*** SOURCE DATA Section Begins ***

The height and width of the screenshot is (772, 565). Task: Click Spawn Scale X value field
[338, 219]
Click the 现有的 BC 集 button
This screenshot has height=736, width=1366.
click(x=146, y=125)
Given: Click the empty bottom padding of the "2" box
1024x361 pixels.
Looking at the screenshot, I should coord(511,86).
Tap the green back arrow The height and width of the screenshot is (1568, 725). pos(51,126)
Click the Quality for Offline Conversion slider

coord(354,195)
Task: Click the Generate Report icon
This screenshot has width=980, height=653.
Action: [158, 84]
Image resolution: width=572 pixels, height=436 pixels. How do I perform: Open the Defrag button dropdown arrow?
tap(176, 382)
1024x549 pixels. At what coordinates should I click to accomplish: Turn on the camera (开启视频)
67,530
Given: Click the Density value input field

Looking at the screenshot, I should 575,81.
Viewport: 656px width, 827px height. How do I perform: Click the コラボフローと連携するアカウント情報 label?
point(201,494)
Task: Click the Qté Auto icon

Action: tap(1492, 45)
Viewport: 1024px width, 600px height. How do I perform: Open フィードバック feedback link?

*** SOURCE DATA Section Ends ***

PROBLEM —
Give back the listing exactly.

RESPONSE —
The height and width of the screenshot is (772, 565). Task: Click Spawn Scale X value field
[338, 219]
Click the 现有的 BC 集 button
This screenshot has height=736, width=1366.
click(x=146, y=125)
Given: Click the empty bottom padding of the "2" box
1024x361 pixels.
Looking at the screenshot, I should coord(511,86).
Tap the green back arrow The height and width of the screenshot is (1568, 725). pos(51,126)
Click the Quality for Offline Conversion slider

coord(354,195)
Task: Click the Generate Report icon
This screenshot has width=980, height=653.
Action: [158, 84]
Image resolution: width=572 pixels, height=436 pixels. How do I perform: Open the Defrag button dropdown arrow?
tap(176, 382)
1024x549 pixels. At what coordinates should I click to accomplish: Turn on the camera (开启视频)
67,530
Given: Click the Density value input field

Looking at the screenshot, I should 575,81.
Viewport: 656px width, 827px height. How do I perform: Click the コラボフローと連携するアカウント情報 label?
point(201,494)
Task: Click the Qté Auto icon

Action: tap(1492, 45)
Viewport: 1024px width, 600px height. How do I perform: Open フィードバック feedback link?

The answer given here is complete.